Compare snowball vs avalanche methods to find the fastest, cheapest way to become debt-free.

Debt Payoff Calculator

Compare snowball vs avalanche strategies

Pay off highest interest rate debts first to minimize total interest.

Debt #1
Debt #2
Debt #3

Total monthly payment: $675

Debt-Free In

2 years 11 months

Using Avalanche method

Total interest paid: $3,268

Total Debt

$20,000

starting balance

Total Paid

$23,268

principal + interest

Monthly Payment

$675

mins + extra

Payoff Order

3

debts to pay

Strategy Comparison

Avalanche

2 years 11 months

Interest: $3,268

Snowball

2 years 11 months

Interest: $3,434

Avalanche saves $165 in interest

Payoff Order (Avalanche)

  1. 1Credit Card 1
  2. 2Credit Card 2
  3. 3Car Loan

How to Use This Calculator

Enter each of your debts with the balance, interest rate, and minimum monthly payment. Add as many debts as you have using the "Add Debt" button.

Set your extra monthly payment - this is money beyond the minimum payments that you'll put toward accelerating your debt payoff.

Choose between Avalanche (highest interest first) or Snowball (lowest balance first) to see how each strategy affects your payoff timeline.

Compare both strategies in the Strategy Comparison section to see which saves you more money and time.

Understanding Your Results

Debt-Free Date shows when you'll pay off your last debt using your chosen strategy. This accounts for interest accumulation and payment allocation.

Total Interest is the combined interest you'll pay across all debts until they're paid off. Lower is better - this is money that doesn't reduce your debt.

The Payoff Order shows which debts get paid off first based on your selected strategy. Avalanche orders by interest rate, snowball by balance.

Strategy Comparison shows both methods side-by-side so you can see exactly how much money and time each approach saves (or costs).

Frequently Asked Questions

What is the debt avalanche method?

The debt avalanche method prioritizes paying off debts with the highest interest rates first. After making minimum payments on all debts, you put extra money toward the highest-rate debt. This mathematically minimizes the total interest you pay over time.
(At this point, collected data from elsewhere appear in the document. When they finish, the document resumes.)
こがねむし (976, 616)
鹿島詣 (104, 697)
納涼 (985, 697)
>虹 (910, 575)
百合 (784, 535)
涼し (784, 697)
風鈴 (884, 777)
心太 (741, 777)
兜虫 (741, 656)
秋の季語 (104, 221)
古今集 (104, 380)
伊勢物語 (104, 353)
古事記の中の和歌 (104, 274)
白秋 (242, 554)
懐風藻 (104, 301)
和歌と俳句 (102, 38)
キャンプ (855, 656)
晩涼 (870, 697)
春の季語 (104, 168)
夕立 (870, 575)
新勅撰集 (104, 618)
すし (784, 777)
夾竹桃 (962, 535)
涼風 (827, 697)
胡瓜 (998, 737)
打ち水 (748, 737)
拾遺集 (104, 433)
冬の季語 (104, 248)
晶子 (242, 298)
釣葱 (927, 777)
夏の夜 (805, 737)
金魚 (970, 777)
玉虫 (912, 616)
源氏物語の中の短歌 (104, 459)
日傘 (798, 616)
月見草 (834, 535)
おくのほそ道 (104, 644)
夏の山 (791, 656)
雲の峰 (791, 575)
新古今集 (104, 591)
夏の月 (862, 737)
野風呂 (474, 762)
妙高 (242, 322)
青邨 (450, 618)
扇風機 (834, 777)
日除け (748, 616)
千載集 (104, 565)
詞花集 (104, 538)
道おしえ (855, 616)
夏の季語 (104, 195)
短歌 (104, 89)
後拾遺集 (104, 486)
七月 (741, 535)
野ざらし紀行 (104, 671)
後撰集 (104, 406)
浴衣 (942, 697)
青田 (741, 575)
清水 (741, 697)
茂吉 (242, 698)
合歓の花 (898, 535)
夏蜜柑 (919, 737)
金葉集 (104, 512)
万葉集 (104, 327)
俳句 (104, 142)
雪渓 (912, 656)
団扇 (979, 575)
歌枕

What is the debt snowball method?

The debt snowball method prioritizes paying off the smallest balance debts first, regardless of interest rate. After making minimum payments, extra money goes to the smallest debt. When it's paid off, you 'snowball' that payment to the next smallest debt. This method provides quick wins that keep you motivated.

Which debt payoff method is better?

Mathematically, avalanche saves more money. But snowball's psychological wins keep many people on track. Choose avalanche if you're disciplined and want to minimize interest. Choose snowball if you need motivation from seeing debts disappear quickly. The best method is the one you'll stick with.

How much extra should I pay toward debt each month?

Pay as much extra as you can afford while maintaining a small emergency fund. Even an extra $50-100/month significantly reduces payoff time and interest. Look at your budget for expenses you can cut temporarily to accelerate debt payoff.

Should I pay off debt or save for emergencies first?

Build a small emergency fund first ($500-1000) to avoid going deeper into debt for unexpected expenses. Then focus on paying off high-interest debt. Once debt-free, build your emergency fund to 3-6 months of expenses.

How do I calculate my debt-free date?

This calculator does it for you! Enter each debt's balance, interest rate, and minimum payment, plus any extra you can pay monthly. The calculator simulates month-by-month payments to show exactly when you'll be debt-free with each method.

What debts should I include in the payoff plan?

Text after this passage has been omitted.